Fermin S Hoq, Colette Newby, Sophie Tremblay, Manon Ranger
Abstract
Open AccessIn the neonatal intensive care unit, preterm infants can experience 7 to 17 painful and stressful procedures daily. Oral sucrose is the standard treatment for procedural pain, but their combined short-term and long-term cumulative effects on brain development remain unclear. Growing concerns about the potential neurodevelopmental consequences of repeated sucrose and pain exposure underscore the need for mechanistic research to understand their interaction during critical periods of brain development. Translational animal models, particularly in rodents, are instrumental in advancing neonatal pain research. Their comparable neurodevelopmental trajectory to human infants and the ability to systematically control pain and sucrose exposures make them valuable tools for investigating both immediate and enduring effects. These models have been refined to replicate clinically relevant procedural pain in the neonatal intensive care unit and have yielded mixed findings. Some studies report that sucrose reduces short-term pain sensitivity and improves early spatial learning, whereas others show impaired short-term memory and long-term reductions in regional brain and white matter volumes. This review synthesizes current literature on translational rodent models of early-life pain and sucrose exposure, highlighting both potential benefits and adverse outcomes.

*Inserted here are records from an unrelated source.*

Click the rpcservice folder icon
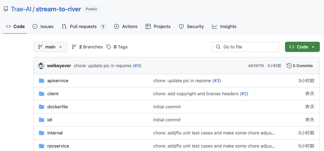The width and height of the screenshot is (324, 151). 41,146
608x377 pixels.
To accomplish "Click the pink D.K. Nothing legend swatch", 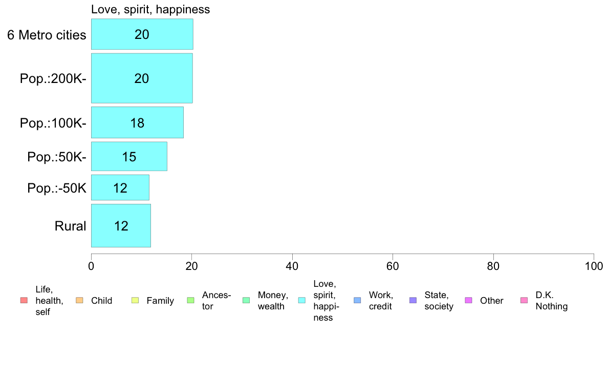I will pos(524,301).
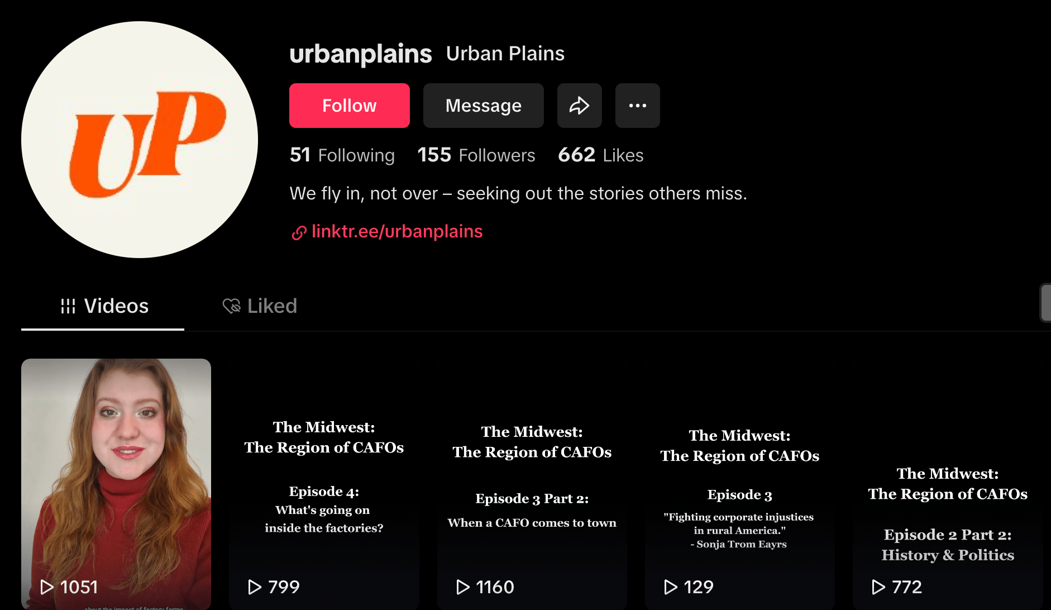
Task: Click the Videos grid icon
Action: click(x=68, y=306)

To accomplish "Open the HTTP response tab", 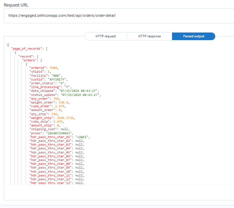I will (x=149, y=36).
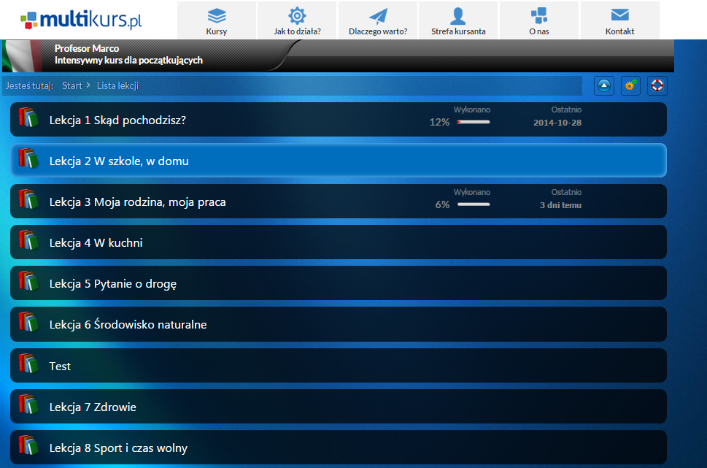The image size is (707, 468).
Task: Open Lekcja 2 W szkole, w domu
Action: (119, 161)
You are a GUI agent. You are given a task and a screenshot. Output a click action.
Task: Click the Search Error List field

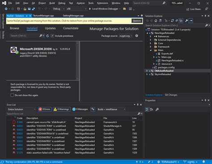pos(72,114)
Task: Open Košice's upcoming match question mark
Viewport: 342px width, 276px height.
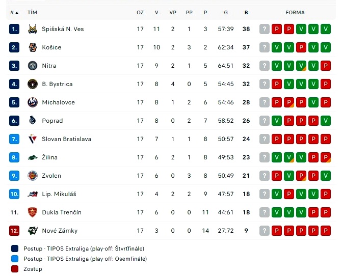Action: click(264, 47)
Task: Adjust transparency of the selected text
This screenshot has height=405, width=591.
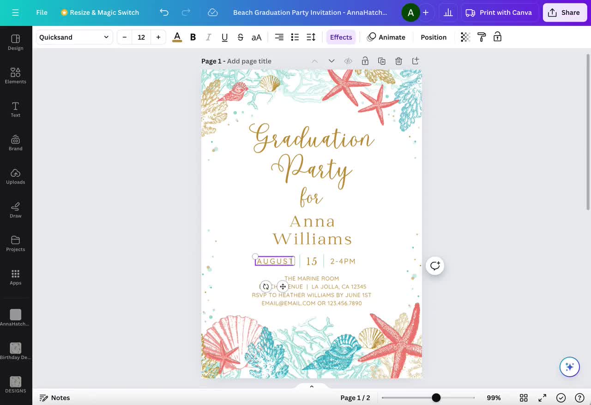Action: pos(465,37)
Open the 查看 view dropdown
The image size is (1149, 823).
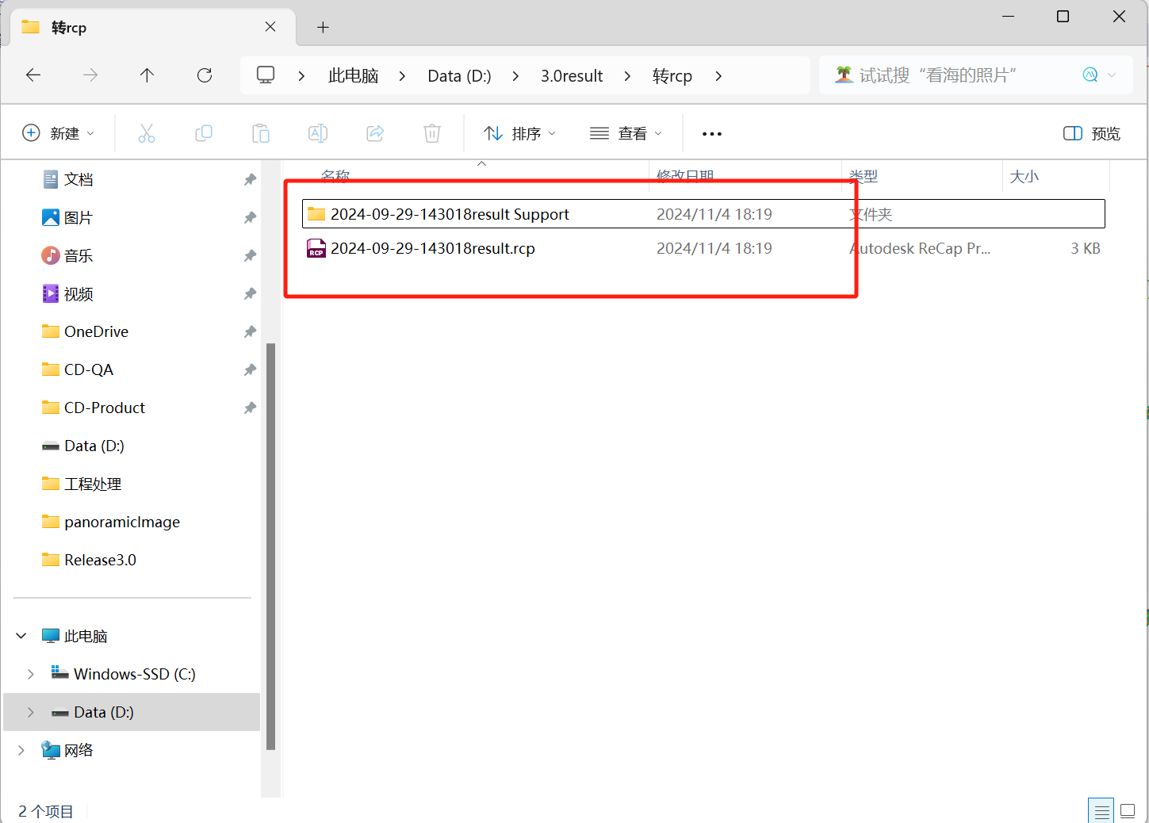tap(626, 133)
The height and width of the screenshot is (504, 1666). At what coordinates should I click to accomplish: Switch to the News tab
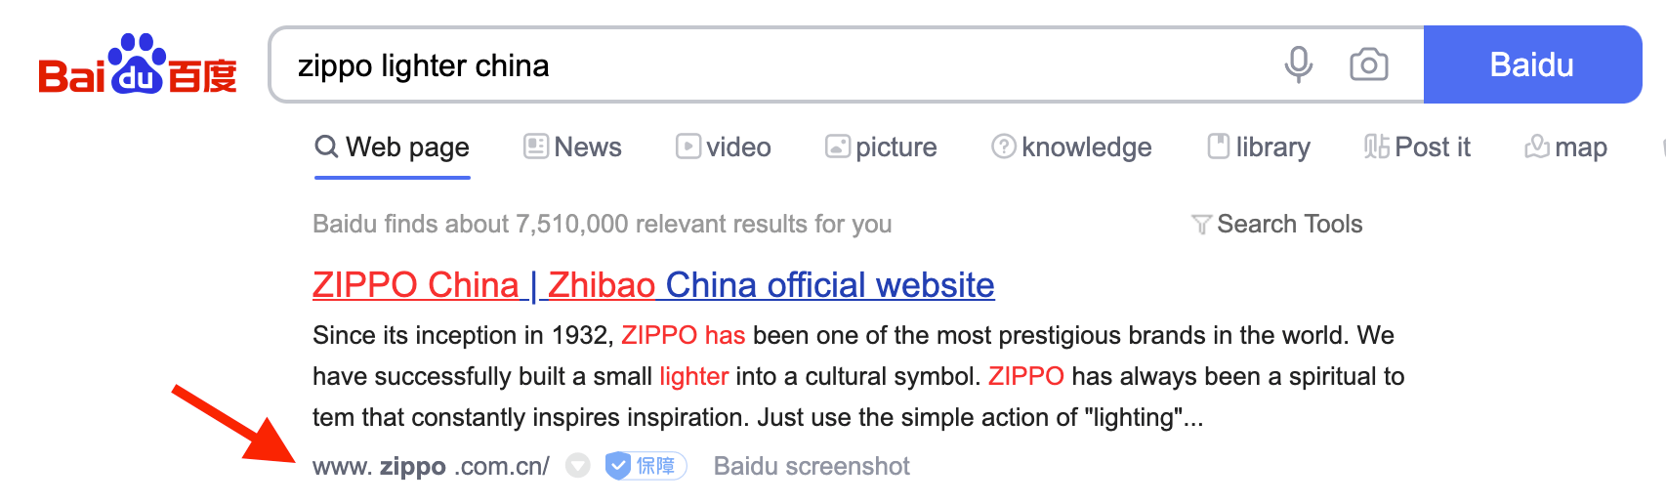coord(587,147)
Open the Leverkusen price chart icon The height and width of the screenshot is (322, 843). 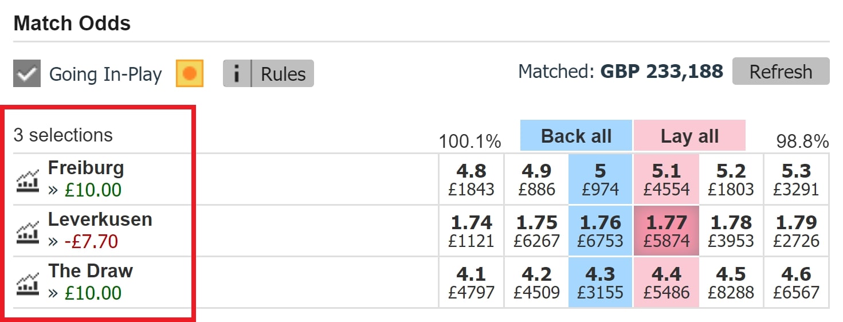[x=28, y=231]
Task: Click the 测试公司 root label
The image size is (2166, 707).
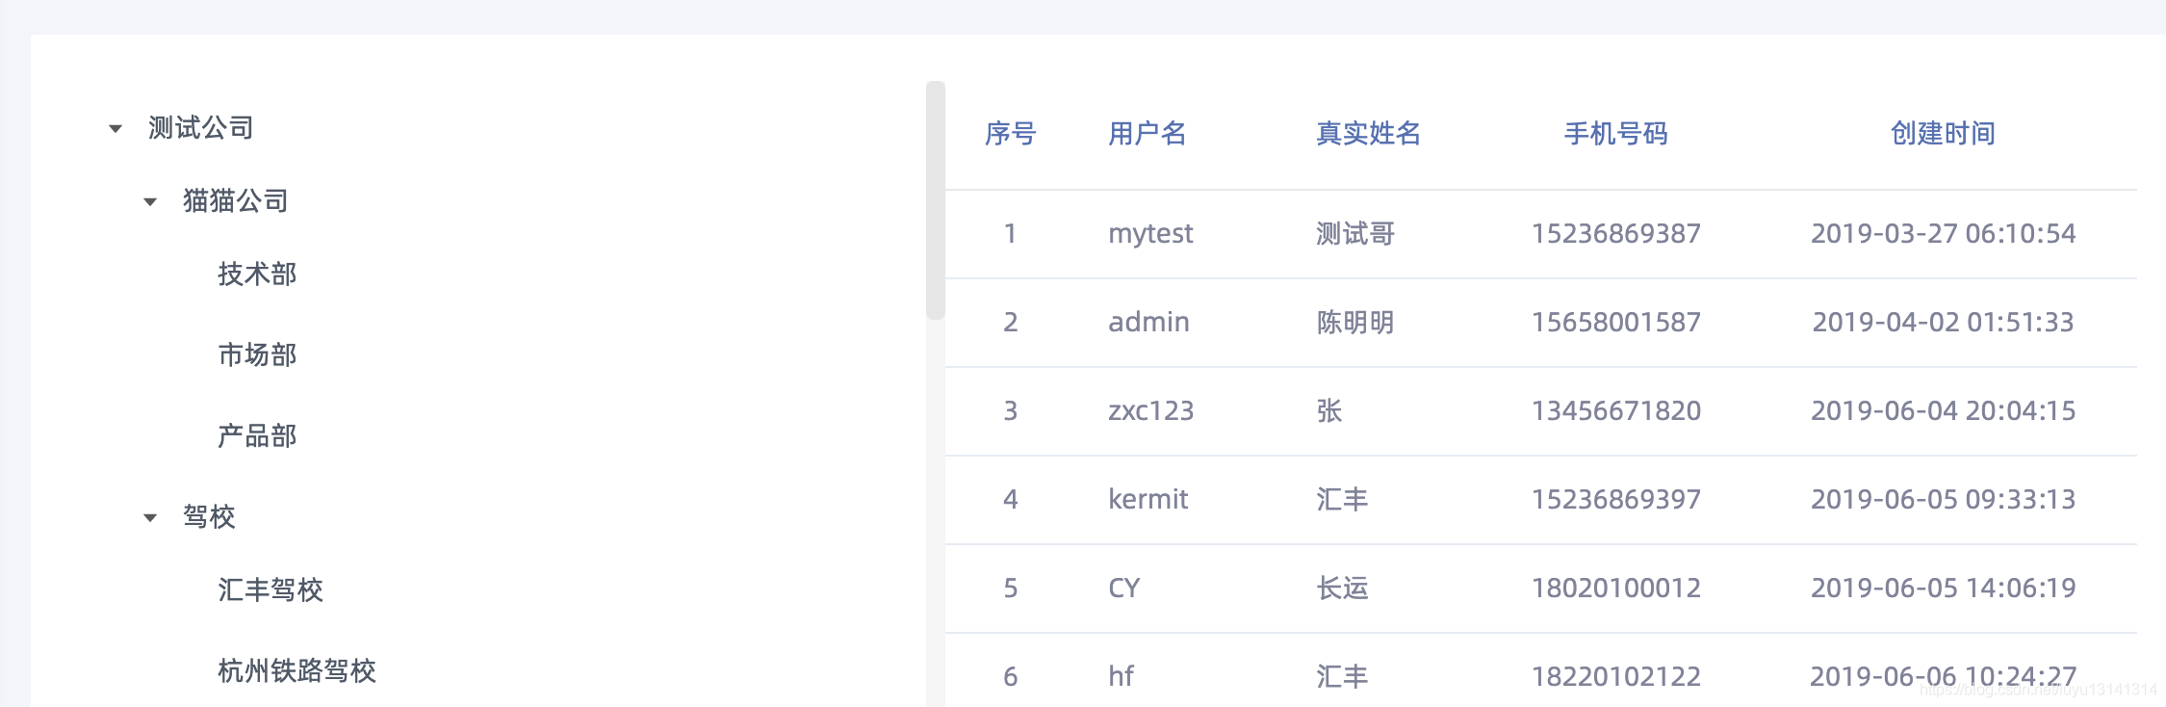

These findings underscore the complexity of using sucrose as an analgesic and the importance of ongoing preclinical research to inform evidence-based neonatal pain management. By critically evaluating the dual impact of pain and sucrose, this work contributes to a deeper understanding of how early interventions shape neurodevelopment and supports the development of safer, more effective strategies for managing pain in this vulnerable population.